Methods: We implemented MCDA and SMAA in a Bayesian framework. To incorporate information from a prior study, we use mixture priors on each benefit and risk attribute that mixes information from a previous study with a vague prior distribution. The degree of borrowing is varied using a mixing proportion parameter.
Results: A demonstration case study for qBRA using the supplementary New Drug Application (sNDA) filing for Rivaroxaban for the indication of reduction in the risk of major thrombotic vascular events in patients with peripheral artery disease (PAD) was used to illustrate the method. Net utility scores, obtained from the randomized controlled trial data to support the sNDA, from the MCDA for Rivaraxoban and comparator were 0.48 and 0.56, respectively, with Rivaroxaban being the preferred alternative only 33% of the time.
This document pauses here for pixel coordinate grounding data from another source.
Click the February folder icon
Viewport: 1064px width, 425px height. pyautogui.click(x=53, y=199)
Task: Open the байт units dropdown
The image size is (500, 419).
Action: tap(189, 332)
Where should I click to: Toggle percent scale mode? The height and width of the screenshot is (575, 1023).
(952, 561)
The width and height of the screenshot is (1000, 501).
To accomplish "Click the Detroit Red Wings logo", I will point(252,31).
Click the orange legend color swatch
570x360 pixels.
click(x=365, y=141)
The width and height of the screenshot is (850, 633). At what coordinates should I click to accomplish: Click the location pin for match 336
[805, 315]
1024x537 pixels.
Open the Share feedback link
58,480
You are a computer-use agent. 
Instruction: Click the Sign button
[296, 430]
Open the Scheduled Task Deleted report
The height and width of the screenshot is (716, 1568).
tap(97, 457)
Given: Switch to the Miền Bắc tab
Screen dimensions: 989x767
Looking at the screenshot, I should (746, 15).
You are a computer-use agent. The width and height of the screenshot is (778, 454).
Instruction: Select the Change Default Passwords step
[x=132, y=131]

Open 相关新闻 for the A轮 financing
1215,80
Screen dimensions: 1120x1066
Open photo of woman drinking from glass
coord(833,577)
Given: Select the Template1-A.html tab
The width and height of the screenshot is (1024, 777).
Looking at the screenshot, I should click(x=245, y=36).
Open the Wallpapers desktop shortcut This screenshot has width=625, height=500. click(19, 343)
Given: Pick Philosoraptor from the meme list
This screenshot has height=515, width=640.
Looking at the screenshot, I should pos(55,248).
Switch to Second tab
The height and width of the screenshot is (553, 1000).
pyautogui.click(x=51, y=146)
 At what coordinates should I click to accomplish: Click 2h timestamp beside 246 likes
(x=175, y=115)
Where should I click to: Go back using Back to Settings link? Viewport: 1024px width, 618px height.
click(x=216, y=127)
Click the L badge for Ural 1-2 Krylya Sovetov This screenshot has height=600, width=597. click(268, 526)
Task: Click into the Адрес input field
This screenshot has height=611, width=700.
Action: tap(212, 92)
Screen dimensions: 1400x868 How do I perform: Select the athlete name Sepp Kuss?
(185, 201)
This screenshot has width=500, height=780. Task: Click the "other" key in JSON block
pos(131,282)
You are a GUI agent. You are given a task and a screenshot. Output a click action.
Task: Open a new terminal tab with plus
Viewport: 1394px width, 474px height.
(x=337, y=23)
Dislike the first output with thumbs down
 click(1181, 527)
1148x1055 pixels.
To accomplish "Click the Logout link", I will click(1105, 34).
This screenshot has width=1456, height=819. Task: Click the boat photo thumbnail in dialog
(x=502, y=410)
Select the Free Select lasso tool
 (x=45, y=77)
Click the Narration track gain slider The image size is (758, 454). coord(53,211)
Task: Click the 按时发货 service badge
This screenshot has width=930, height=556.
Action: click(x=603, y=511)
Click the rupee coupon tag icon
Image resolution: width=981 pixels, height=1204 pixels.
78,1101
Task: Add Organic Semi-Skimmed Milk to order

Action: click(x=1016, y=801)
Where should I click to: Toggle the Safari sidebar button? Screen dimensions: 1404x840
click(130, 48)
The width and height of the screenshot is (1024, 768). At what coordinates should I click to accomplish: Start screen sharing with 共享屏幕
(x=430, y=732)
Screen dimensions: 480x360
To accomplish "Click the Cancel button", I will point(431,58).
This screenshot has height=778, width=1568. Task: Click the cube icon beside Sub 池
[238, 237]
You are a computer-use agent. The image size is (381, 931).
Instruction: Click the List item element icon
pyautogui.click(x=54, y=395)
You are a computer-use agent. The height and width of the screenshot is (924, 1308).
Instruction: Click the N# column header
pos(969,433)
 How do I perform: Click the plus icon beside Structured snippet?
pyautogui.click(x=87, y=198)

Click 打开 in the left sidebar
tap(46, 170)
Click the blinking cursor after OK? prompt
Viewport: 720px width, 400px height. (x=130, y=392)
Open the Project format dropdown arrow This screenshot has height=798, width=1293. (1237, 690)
We show that with only 30% borrowing from a previous RCT, the MCDA and SMAA results are favorable for Rivaroxaban, accounting for the seemingly aberrant results on all-cause death in the trial data used to support the sNDA.
Conclusion: Our method to formally incorporate prior data in MCDA and SMAA is easy to use and interpret. Software in the form of an RShiny App is available here: https://sai-dharmarajan.shinyapps.io/BayesianMCDA_SMAA/ .